The possible conclusion is, as f'd up and asshole-ish that guys can be while under the influence of too many teenage hormones, there's a fair body of evidence suggesting that the insanity of women denied their desires is at least a match.

So, are you chicks ready to admit that you were mean to us back in the day? We'll be willing to forgive you if you wear that thing you know we like, and, uh, do that thing you know we like... And we swear we won't share the pix with our buddies... Honest!

malevolent andrea said...

Oh, I just lost a long comment. *$*%(@#$*#@!!!!!

malevolent andrea said...

Let me try again.

I think that what you're saying is part of what I'm lamenting when I say things have gone backwards: that these young women today have absolutely no sense of their own sexual power or agency. :-) Now, you're implying that the power was all on the girl's side in, say, 1978. I'm disagreeing. I think it was much more equal and balanced.

But I'm only going from my own experience, because *as you all know*, I am neither very mean (most of the time) nor lacking in, um, sexual appetite. I mean, the "meanest" or most unethical I ever was in the sexual arena was the guy freshman year of college that I went on a number of dates with, made out with (without really feeling much, or any, sexual charge or chemistry with, though I liked him as a person), and finally decided to have sex with, just to see how it would be different with soneone other than S (who was the only actual prtner I'd had up until then.) So we had sex once, it sucked, and I stopped seeing him, which really *really* upset him.

I still feel guilty about that, because I should never have fucked someone who I knew really liked me only out of curiousity. But at least he got laid. And it wasn't done maliciously. And I didn't tell him the reason I wasn't going to see him any more because sex with him was fairly nauseating. Plus, I was 18, so yeah, I was an asshole :-)

JLP said...

Re: "pornification leads to bad sex", I see it as quite analogous to how consumerization of produce leads to giant, red, flavorless strawberries.
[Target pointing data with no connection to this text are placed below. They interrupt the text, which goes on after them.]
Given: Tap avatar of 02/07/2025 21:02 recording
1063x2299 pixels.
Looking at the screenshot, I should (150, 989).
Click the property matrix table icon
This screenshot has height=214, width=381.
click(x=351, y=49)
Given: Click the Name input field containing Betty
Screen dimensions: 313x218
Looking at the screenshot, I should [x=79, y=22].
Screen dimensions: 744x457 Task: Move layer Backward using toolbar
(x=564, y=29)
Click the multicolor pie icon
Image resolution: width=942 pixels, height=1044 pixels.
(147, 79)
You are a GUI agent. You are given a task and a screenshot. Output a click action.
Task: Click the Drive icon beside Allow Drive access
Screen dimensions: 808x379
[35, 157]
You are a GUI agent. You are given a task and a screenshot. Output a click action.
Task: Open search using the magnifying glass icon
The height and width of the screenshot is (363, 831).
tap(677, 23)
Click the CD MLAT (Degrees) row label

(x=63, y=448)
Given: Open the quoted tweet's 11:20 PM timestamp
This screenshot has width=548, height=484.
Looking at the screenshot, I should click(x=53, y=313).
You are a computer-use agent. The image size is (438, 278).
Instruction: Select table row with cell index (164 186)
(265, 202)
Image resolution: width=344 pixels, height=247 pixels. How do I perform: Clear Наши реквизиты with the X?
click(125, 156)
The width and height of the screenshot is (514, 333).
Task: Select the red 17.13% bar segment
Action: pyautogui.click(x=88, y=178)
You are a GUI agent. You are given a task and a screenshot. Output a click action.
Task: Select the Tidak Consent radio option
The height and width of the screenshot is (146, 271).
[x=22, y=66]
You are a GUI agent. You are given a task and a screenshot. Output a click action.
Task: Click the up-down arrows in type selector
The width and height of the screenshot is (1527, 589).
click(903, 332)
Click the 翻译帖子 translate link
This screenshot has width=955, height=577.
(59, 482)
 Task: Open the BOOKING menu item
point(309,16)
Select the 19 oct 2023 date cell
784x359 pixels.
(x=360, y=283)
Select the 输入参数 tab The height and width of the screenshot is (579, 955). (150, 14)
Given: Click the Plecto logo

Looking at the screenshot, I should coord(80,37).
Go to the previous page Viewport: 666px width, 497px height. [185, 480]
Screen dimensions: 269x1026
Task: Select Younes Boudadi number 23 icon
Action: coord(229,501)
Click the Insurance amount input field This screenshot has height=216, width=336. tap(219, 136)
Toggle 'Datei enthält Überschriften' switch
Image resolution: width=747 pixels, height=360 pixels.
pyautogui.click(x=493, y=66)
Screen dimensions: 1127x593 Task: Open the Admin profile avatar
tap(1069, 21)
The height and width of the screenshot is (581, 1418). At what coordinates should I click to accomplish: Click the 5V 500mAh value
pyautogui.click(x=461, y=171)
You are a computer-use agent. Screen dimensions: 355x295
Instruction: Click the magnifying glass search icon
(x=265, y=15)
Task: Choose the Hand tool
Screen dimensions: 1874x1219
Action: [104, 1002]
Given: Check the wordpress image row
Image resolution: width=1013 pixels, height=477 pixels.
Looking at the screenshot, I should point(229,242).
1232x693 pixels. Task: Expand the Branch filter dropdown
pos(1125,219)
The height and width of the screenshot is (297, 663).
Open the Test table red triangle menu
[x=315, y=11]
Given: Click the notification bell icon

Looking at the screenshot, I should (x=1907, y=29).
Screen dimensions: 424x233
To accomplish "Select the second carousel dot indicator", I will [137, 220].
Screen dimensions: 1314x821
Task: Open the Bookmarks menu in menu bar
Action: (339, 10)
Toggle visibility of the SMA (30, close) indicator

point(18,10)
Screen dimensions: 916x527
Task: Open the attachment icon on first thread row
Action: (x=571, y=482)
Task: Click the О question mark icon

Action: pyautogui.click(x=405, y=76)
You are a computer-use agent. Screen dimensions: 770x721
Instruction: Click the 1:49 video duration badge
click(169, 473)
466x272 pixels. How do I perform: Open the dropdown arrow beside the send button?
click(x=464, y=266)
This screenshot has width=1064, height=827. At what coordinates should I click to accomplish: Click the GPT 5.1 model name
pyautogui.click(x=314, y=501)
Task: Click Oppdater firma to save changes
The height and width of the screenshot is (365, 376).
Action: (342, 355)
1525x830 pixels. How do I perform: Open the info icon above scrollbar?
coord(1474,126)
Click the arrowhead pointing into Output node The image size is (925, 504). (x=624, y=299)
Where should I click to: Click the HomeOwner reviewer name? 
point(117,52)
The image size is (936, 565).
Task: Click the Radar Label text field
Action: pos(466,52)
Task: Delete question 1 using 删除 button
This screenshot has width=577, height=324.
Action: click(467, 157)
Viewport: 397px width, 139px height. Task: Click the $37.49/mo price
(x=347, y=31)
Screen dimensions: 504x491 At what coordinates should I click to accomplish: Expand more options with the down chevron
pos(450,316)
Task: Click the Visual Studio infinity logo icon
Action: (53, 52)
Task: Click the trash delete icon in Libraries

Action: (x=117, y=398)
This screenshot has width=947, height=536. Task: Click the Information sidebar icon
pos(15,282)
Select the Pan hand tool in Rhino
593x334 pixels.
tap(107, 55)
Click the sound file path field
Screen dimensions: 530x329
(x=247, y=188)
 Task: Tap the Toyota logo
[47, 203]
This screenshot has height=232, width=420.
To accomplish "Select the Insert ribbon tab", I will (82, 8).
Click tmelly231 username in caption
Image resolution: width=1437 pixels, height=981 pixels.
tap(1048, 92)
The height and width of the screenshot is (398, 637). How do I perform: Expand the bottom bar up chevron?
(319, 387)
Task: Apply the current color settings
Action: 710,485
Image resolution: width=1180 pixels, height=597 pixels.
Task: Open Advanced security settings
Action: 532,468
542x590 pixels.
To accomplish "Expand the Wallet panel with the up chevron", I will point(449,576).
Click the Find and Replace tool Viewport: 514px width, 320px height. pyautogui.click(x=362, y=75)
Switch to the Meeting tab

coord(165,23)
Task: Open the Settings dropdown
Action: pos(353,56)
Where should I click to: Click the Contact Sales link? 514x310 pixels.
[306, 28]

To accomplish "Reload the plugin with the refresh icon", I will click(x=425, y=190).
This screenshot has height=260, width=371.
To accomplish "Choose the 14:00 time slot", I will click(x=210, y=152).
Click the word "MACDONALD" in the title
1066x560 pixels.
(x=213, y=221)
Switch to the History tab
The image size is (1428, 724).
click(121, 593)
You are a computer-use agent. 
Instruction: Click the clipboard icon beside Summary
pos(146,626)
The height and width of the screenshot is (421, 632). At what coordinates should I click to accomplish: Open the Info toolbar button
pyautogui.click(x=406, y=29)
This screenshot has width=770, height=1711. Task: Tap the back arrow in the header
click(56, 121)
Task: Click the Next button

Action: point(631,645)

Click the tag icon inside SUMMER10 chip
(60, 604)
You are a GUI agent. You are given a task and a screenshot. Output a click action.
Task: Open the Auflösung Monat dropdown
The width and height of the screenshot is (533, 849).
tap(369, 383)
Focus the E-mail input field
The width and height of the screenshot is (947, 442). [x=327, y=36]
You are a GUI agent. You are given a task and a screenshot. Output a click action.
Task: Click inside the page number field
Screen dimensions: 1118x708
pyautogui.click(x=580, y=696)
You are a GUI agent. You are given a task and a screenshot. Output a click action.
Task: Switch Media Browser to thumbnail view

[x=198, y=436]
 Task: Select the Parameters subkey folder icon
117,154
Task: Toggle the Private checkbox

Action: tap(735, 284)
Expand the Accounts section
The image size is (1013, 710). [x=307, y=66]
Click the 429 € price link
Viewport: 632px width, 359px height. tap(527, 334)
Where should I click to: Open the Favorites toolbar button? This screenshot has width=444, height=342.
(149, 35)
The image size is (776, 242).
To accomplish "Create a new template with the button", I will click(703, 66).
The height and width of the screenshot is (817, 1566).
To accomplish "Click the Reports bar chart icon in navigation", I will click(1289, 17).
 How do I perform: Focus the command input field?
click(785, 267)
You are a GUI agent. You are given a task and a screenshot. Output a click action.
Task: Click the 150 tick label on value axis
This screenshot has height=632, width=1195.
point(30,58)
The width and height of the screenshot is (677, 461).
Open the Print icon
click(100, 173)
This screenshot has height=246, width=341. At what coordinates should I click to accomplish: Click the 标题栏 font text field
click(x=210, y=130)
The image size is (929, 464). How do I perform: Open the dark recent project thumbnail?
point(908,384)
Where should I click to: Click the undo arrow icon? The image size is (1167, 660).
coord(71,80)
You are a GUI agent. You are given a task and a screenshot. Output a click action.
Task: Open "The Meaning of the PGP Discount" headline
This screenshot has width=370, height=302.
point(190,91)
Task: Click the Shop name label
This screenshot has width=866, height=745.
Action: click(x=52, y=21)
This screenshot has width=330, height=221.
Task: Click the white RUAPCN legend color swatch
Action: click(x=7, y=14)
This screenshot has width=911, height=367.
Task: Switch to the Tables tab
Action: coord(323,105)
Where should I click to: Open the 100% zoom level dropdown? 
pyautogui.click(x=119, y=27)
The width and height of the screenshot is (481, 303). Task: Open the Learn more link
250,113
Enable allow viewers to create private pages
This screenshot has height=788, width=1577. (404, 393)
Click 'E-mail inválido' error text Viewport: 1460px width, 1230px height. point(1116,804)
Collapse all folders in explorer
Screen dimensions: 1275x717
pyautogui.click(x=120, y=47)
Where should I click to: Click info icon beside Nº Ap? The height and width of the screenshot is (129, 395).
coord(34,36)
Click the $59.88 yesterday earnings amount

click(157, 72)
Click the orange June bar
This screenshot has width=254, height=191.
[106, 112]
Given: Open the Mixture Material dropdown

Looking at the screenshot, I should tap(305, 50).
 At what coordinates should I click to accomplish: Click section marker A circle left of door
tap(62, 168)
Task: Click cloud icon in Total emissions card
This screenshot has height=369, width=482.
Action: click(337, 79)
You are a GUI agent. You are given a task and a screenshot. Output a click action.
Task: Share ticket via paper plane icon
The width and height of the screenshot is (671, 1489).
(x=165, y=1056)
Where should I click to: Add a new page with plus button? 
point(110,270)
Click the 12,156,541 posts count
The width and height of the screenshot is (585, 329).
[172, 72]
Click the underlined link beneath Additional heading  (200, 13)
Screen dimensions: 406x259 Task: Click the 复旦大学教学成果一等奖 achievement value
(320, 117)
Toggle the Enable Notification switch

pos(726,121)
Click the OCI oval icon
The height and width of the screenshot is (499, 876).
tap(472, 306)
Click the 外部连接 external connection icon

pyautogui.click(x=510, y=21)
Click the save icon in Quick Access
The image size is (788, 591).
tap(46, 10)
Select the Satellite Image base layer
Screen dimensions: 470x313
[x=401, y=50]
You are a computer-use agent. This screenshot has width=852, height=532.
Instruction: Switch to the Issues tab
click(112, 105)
Re: "good slut / bad slut" (paraphrasing), yes there is a huge double standard. I've certainly seen it have negatives effect on many people I've known, even if in subtle ways, so don't hear me as defending it... But I would suggest that it has been partly the unavoidable result of inhomogeneous attitudes in society. There are still plenty of people (grandparents, parents) that are strongly sexually conservative. There are the pornificators, and who knows what other influences, towards the opposite end of the spectrum. In my experience, both exercise plenty of cultural influence, at odds with one another.